Kur’ân’da iz‘an sahibi anlamında müz‘ın kelimesi “kabul eden, mutâbık olan, râzı olan” anlamında kullanılmıştır. (Nûr 24/49) Atalarımız “göz var, iz‘an var” demişlerdir. Göz ve iz‘an ma‘rûfu belirler. Bu manadaki ma‘rûfu Kur’an emretmiştir. (A‘râf 7/199) Kendimize karşı samimi olma sıddîkıyet kavramıyla açıklanmaktadır. Sıddîkıyet, görünürlük hassasiyetinin etkilemeyeceği derin bir samimiyettir. Sıddîkıyet, ihlâsın kemâle yaklaşmasıdır. İhlâs kemâle yaklaştıkça görünürlükten bağımsızlaşır.

◇ ◇ ◇ ◇ ◇

> [Görev]:
Yukarıdaki kaynak metni iki cümlede özetleyin.

> [Sağlanan veri]:
◇ ◇ ◇ ◇ ◇

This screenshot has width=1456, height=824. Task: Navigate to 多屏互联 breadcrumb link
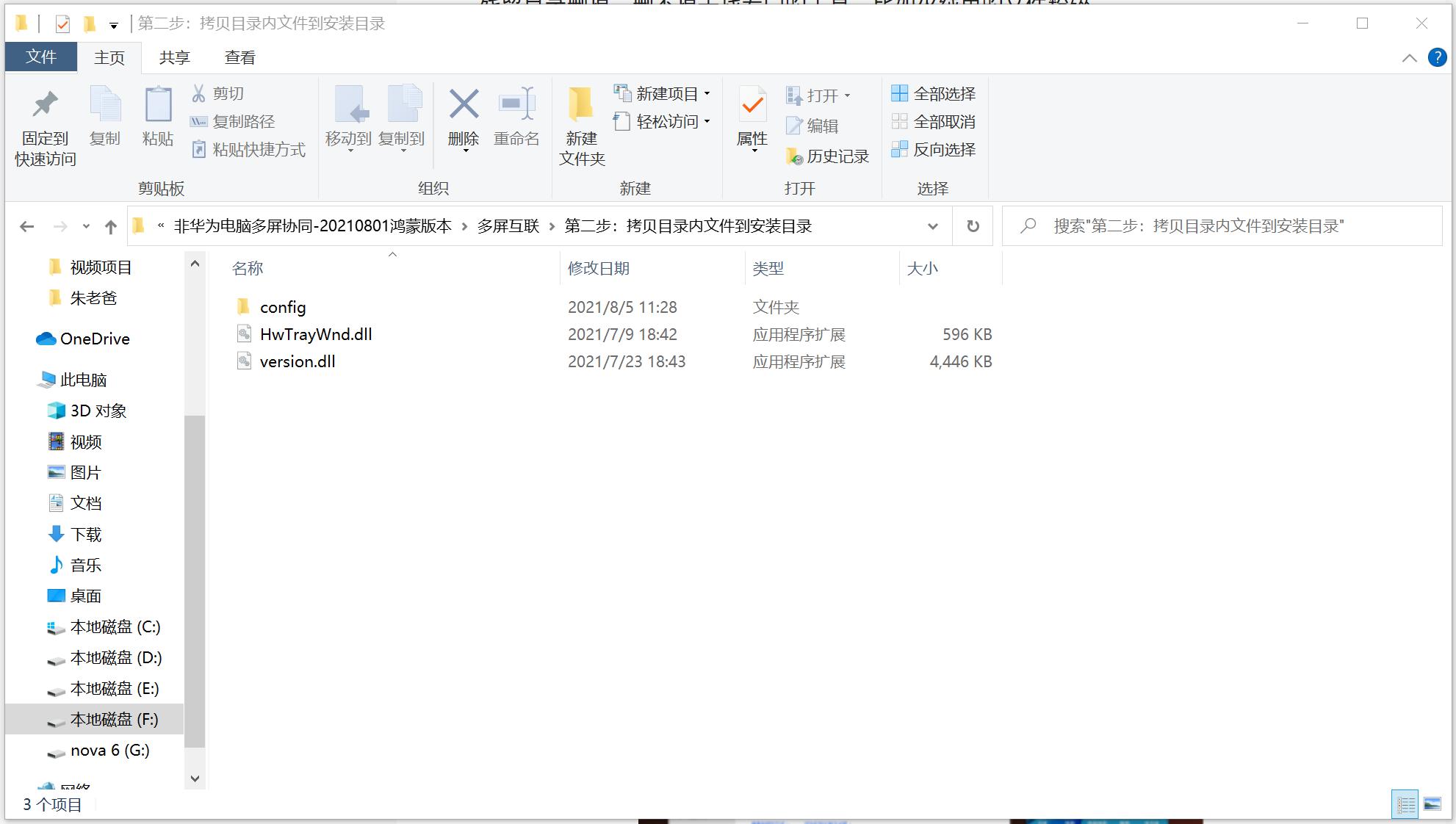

◇ ◇ ◇ ◇ ◇

> [Görev çıktısı]:
Kur’ân’da iz‘an sahibi anlamındaki müz‘ın kelimesi “kabul eden, mutâbık olan, râzı olan” anlamında kullanılmıştır; göz ve iz‘an ma‘rûfu belirler ve bu manadaki ma‘rûfu Kur’an emretmiştir. Kendimize karşı samimi olma sıddîkıyet kavramıyla açıklanır; sıddîkıyet, görünürlük hassasiyetinin etkilemeyeceği derin bir samimiyettir ve ihlâsın kemâle yaklaşmasıdır.